Top of Supplied material
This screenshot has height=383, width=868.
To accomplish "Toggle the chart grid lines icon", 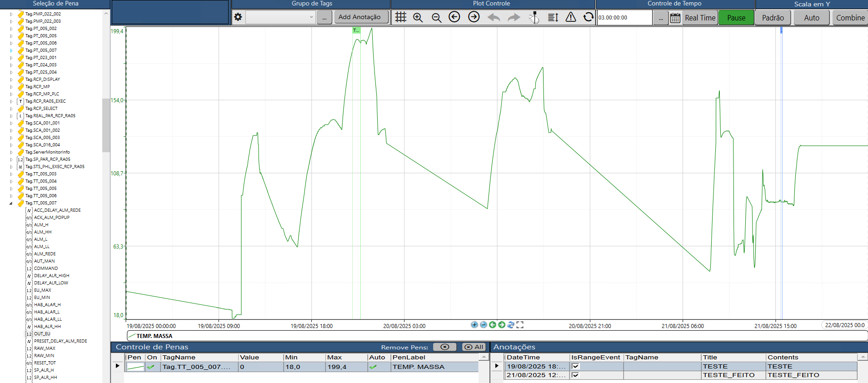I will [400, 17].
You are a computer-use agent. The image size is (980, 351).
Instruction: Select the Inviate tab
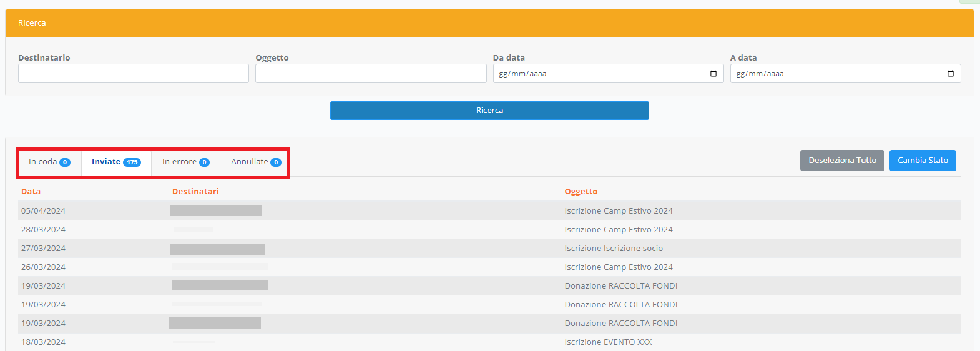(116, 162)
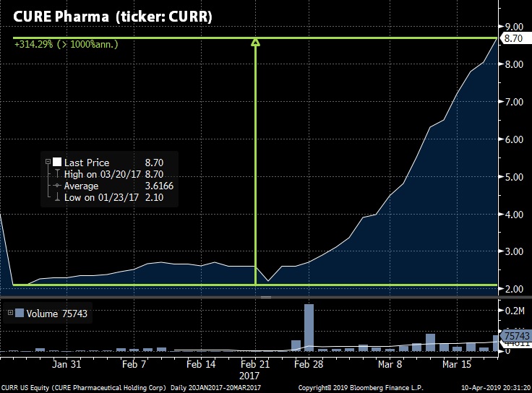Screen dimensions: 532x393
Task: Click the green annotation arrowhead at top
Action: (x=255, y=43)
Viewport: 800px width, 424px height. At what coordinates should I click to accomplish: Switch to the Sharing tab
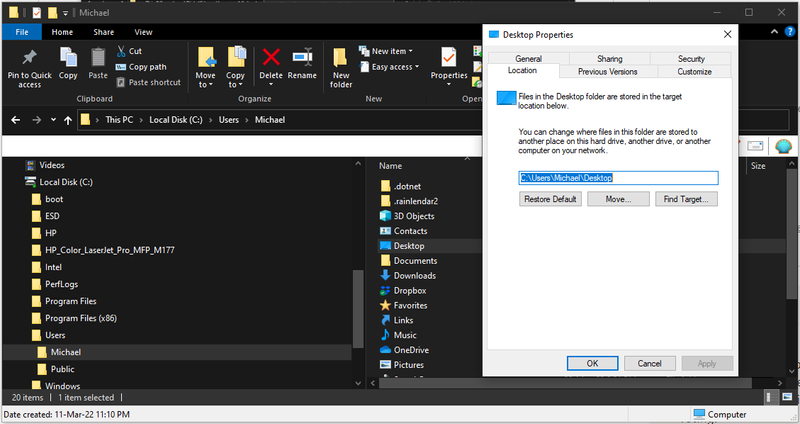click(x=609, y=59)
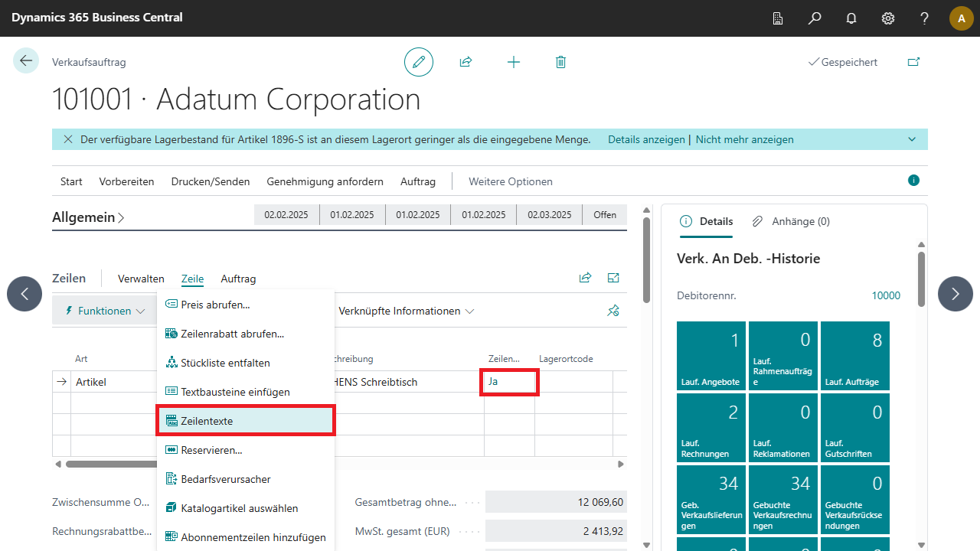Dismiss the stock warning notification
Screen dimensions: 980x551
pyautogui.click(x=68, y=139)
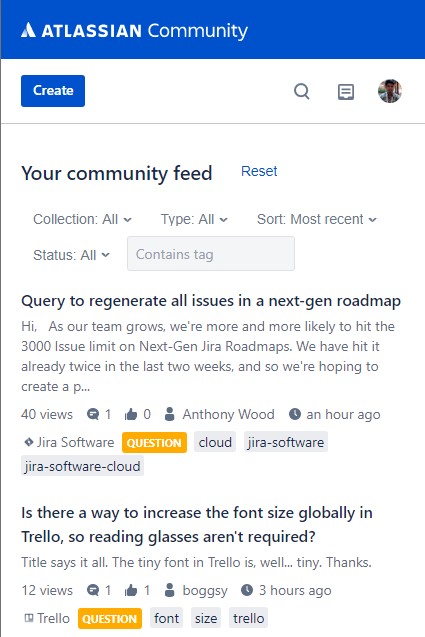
Bottom of Supplied material
### [Problem]
Starting from the line that has "Instruction: Select the Inviate tab" and ending at the last line of the material above, every line should be output exactly; pictures are dropped and nothing else appears.

### [Finished exercise]
Instruction: Select the Inviate tab
(116, 162)
Screen dimensions: 532x393
Task: Click the green annotation arrowhead at top
Action: (x=255, y=43)
Viewport: 800px width, 424px height. At what coordinates should I click to accomplish: Switch to the Sharing tab
click(x=609, y=59)
Dismiss the stock warning notification
Screen dimensions: 980x551
pyautogui.click(x=68, y=139)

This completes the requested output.